The UK Association for the Prevention of Cruelty to Children (NSPCC) has denounced some metaverse apps have an “inherently dangerous design”.
Following a BBC investigation, during which a journalist pretending to be a 13-year-old girl and was the victim of sexual harassment and threats of rape.
The journalist used an app through which he entered virtual reality spaces and saw avatars that simulated relationshipsin a space where she was shown condoms and sex toys and where adult men approached her.
The Metaverse is the name of the games and experiences accessed with audio-visual virtual reality headsetsand that Mark Zuckerberg, the creator of Facebook, defined it as the future of the Internet.
His company has invested millions of dollars in the development of Oculus Quest, its own virtual reality headset, renamed Meta Quest, which today reaches 75% of the market.
With this helmet, the BBC journalist entered the VRChat application, in which 3D avatars can be used. The woman created a fake profile to get her account and thus verified that teenagers rubbed shoulders with adults in places as disparate as a restaurant and strip clubs.

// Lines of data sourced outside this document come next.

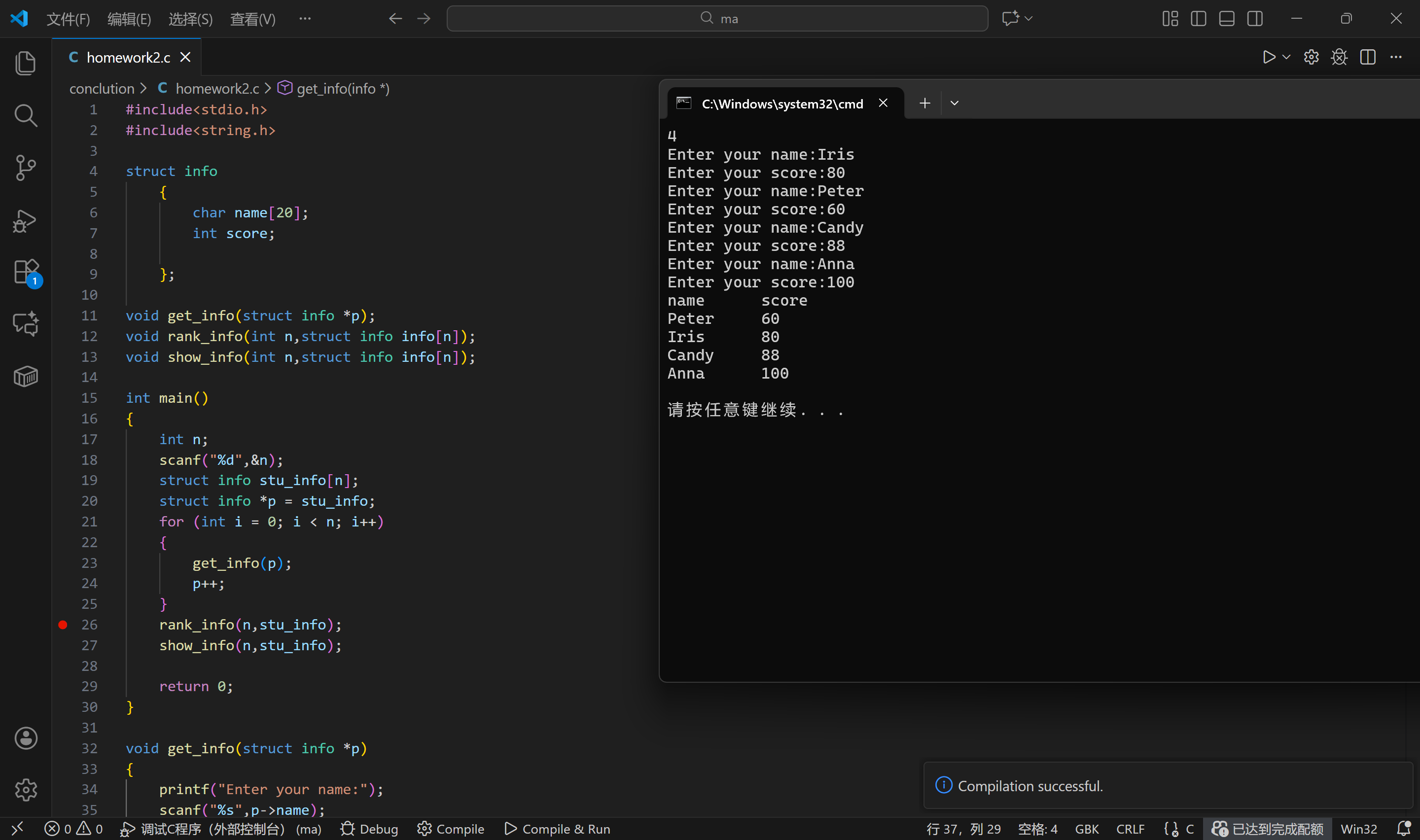Click Compile & Run in the status bar

558,829
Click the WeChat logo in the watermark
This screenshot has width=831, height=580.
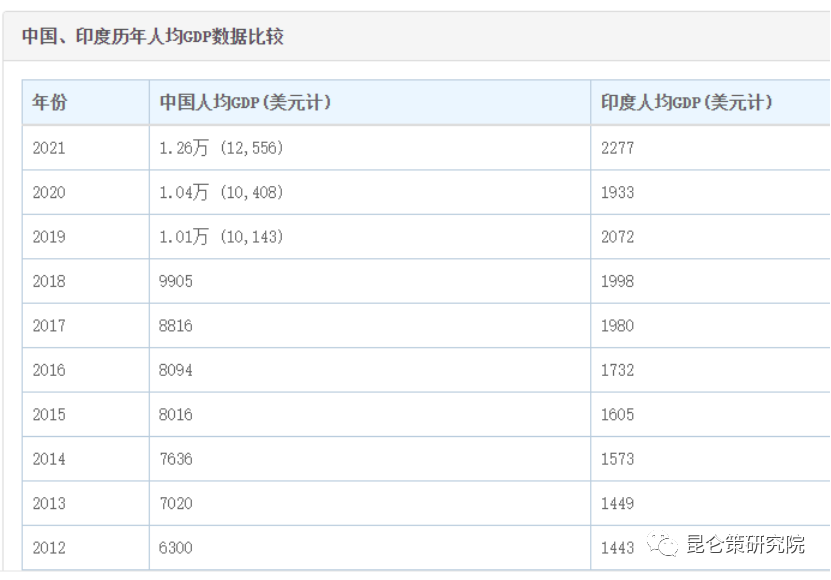(x=662, y=545)

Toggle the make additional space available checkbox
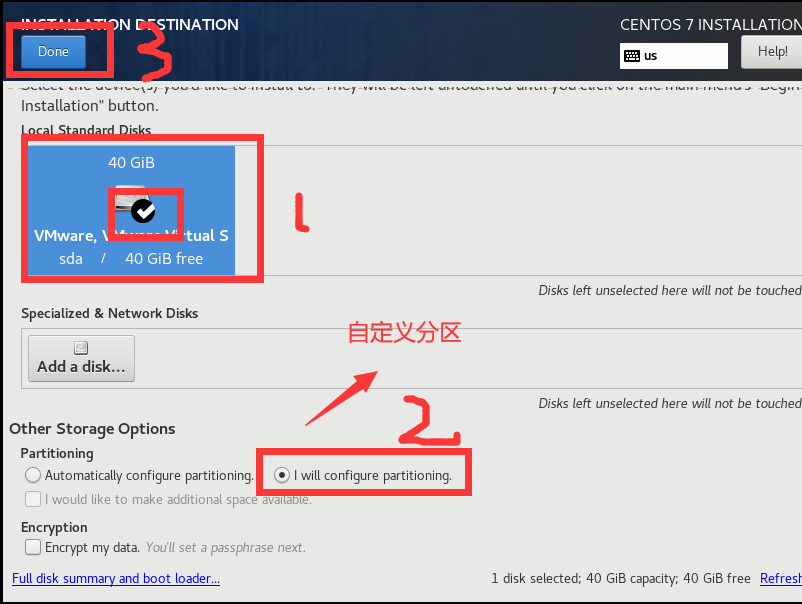(33, 499)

Prior to the release of the report, the NSPCC called for improvements to online security. “These are children exposed to really harmful and totally inappropriate experiences”pointed out Andy Burrows, a referent of the group.
“This is a product whose design is inherently unsafe, due to carelessness and negligence. products without any security”he added.
For its part, Meta (as Zuckrberg’s company is now called), replied that it has tools allowing users to block other participants and that it is working to improve them, “by learning how people interact in these spaces”.